• _Data_:
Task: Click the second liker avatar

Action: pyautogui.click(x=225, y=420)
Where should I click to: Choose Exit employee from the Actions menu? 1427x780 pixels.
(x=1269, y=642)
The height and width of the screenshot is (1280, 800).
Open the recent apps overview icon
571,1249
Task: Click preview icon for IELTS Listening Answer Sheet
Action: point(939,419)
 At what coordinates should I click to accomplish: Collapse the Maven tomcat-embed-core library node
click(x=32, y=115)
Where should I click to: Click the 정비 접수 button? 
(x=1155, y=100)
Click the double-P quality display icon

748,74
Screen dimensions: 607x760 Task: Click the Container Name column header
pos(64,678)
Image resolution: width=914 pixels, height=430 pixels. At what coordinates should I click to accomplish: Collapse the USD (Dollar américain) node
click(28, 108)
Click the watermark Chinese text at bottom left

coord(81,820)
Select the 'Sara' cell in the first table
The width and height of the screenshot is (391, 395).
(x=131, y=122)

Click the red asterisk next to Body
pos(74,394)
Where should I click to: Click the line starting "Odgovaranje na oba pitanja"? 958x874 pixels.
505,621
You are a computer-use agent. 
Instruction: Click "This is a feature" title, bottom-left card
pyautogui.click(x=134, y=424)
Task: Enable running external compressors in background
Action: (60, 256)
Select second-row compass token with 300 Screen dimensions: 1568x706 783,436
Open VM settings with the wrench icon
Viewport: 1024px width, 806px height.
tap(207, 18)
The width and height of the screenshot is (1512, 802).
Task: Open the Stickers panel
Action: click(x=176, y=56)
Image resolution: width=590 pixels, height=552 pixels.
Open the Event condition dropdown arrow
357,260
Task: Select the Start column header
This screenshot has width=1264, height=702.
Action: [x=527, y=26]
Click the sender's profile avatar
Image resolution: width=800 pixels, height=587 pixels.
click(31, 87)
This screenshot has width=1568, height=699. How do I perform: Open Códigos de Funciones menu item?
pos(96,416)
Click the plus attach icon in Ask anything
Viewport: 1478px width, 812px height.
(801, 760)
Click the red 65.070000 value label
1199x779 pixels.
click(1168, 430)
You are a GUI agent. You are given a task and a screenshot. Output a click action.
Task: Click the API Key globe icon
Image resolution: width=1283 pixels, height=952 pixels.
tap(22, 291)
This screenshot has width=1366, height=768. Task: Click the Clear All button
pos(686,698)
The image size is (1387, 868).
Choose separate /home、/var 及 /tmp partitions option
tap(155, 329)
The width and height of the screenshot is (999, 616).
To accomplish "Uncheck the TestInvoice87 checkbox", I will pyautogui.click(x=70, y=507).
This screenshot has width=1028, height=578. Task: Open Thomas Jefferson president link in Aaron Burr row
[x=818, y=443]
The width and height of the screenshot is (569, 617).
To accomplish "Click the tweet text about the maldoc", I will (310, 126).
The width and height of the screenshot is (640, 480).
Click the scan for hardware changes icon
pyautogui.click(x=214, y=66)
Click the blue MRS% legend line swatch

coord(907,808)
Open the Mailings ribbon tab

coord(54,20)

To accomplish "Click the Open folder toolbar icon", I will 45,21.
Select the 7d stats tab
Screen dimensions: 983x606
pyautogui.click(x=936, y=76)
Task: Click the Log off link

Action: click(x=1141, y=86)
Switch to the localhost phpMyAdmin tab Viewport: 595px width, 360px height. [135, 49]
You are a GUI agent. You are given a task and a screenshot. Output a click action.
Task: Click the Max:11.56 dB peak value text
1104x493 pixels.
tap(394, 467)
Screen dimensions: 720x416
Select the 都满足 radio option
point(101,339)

• _Activity_:
Your answer should hold exactly the lines from the one containing "Task: Click the Max:11.56 dB peak value text" through the end of the entries above, and nothing else.

• _Expected answer_:
Task: Click the Max:11.56 dB peak value text
1104x493 pixels.
tap(394, 467)
Screen dimensions: 720x416
Select the 都满足 radio option
point(101,339)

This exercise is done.